Physics-based parameterized neural ordinary differential equations: prediction of laser ignition in a rocket combustor

• Published in: arXiv.org
• Main Authors: Qian, Yizhou, Wang, Jonathan, Douasbin, Quentin, Darve, Eric
• Format: Paper
• Language: English
• Published: Ithaca Cornell University Library, arXiv.org 03.05.2023
• Subjects: Artificial neural networks; Combustion chambers; Computational fluid dynamics; Differential equations; Ignition; Lasers; Mathematical models; Neural networks; Ordinary differential equations; Parameterization; Parameters; Physics; Reduced order models
• ISSN: 2331-8422

In this work, we present a novel physics-based data-driven framework for reduced-order modeling of laser ignition in a model rocket combustor based on parameterized neural ordinary differential equations (PNODE). Deep neural networks are embedded as functions of high-dimensional parameters of laser ignition to predict various terms in a 0D flow model including the heat source function, pre-exponential factors, and activation energy.
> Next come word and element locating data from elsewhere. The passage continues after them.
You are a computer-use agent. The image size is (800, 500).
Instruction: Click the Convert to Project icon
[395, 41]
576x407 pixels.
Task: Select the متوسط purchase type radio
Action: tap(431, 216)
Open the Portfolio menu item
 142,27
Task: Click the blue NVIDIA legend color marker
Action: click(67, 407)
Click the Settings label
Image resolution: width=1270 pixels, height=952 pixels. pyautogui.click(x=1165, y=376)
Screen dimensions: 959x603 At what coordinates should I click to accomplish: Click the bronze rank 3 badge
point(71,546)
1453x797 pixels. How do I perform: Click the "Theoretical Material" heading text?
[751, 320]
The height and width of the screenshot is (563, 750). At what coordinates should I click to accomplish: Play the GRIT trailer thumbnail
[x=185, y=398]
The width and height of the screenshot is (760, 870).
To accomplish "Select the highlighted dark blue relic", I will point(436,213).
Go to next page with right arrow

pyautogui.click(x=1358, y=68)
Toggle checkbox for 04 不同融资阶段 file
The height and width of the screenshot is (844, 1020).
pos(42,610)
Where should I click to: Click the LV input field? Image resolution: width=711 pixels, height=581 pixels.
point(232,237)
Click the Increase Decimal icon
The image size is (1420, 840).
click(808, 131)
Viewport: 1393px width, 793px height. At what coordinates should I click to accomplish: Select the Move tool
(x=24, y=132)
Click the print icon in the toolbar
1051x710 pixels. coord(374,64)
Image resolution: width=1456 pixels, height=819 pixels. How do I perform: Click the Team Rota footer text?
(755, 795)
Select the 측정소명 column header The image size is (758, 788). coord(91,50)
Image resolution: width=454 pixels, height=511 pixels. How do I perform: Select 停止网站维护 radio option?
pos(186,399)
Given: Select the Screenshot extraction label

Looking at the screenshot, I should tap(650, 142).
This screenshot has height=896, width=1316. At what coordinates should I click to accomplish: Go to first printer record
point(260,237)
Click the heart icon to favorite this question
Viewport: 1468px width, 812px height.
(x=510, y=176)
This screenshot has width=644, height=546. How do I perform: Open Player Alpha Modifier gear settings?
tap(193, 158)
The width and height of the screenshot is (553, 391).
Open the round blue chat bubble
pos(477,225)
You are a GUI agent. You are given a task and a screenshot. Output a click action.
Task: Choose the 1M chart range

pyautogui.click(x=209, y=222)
Using the governing equations of a 0D flow model, our PNODE needs only a limited number of training samples and predicts trajectories of various quantities such as temperature, pressure, and mass fractions of species while satisfying physical constraints. We validate our physics-based PNODE on solution snapshots of high-fidelity Computational Fluid Dynamics (CFD) simulations of laser-induced ignition in a prototype rocket combustor. We compare the performance of our physics-based PNODE with that of kernel ridge regression and fully connected neural networks. Our results show that our physics-based PNODE provides solutions with lower mean absolute errors of average temperature over time, thus improving the prediction of successful laser ignition with high-dimensional parameters.